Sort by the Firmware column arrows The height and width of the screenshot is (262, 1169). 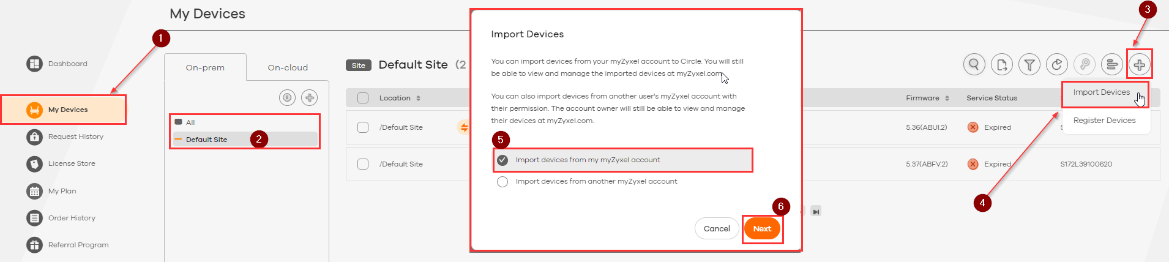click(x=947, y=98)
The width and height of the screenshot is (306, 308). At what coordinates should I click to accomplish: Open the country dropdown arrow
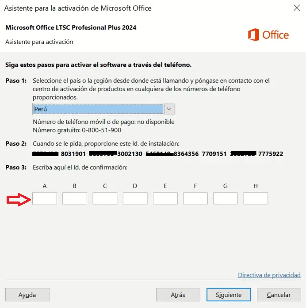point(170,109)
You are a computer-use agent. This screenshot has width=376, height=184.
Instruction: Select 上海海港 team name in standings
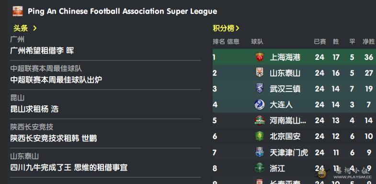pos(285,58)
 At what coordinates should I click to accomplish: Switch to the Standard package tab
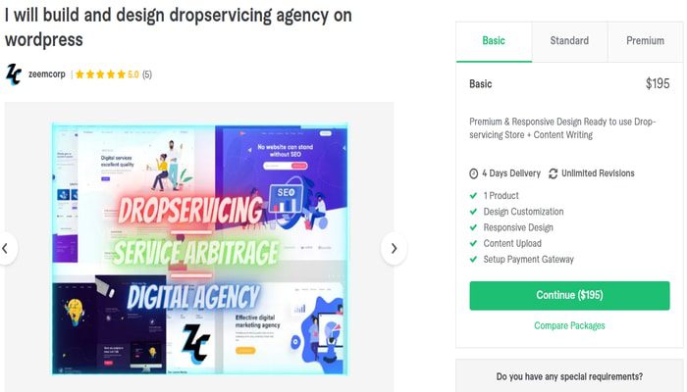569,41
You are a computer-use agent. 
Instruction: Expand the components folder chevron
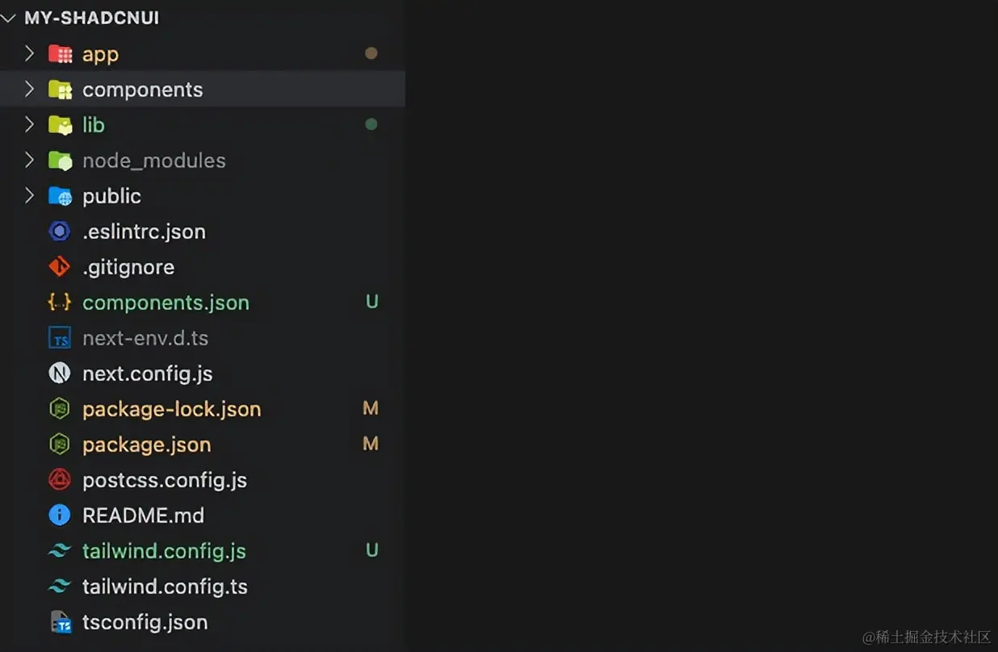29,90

### WHAT THE EXERCISE ASKS
Reproduce, exactly and without pictures, the lines above from the one containing "At what coordinates should I click to accomplish: Switch" through the last line of the material, both ends included, and nothing more.

### FINAL ANSWER
 At what coordinates should I click to accomplish: Switch to the Standard package tab
569,41
You are a computer-use agent. 
Instruction: Expand the components folder chevron
29,90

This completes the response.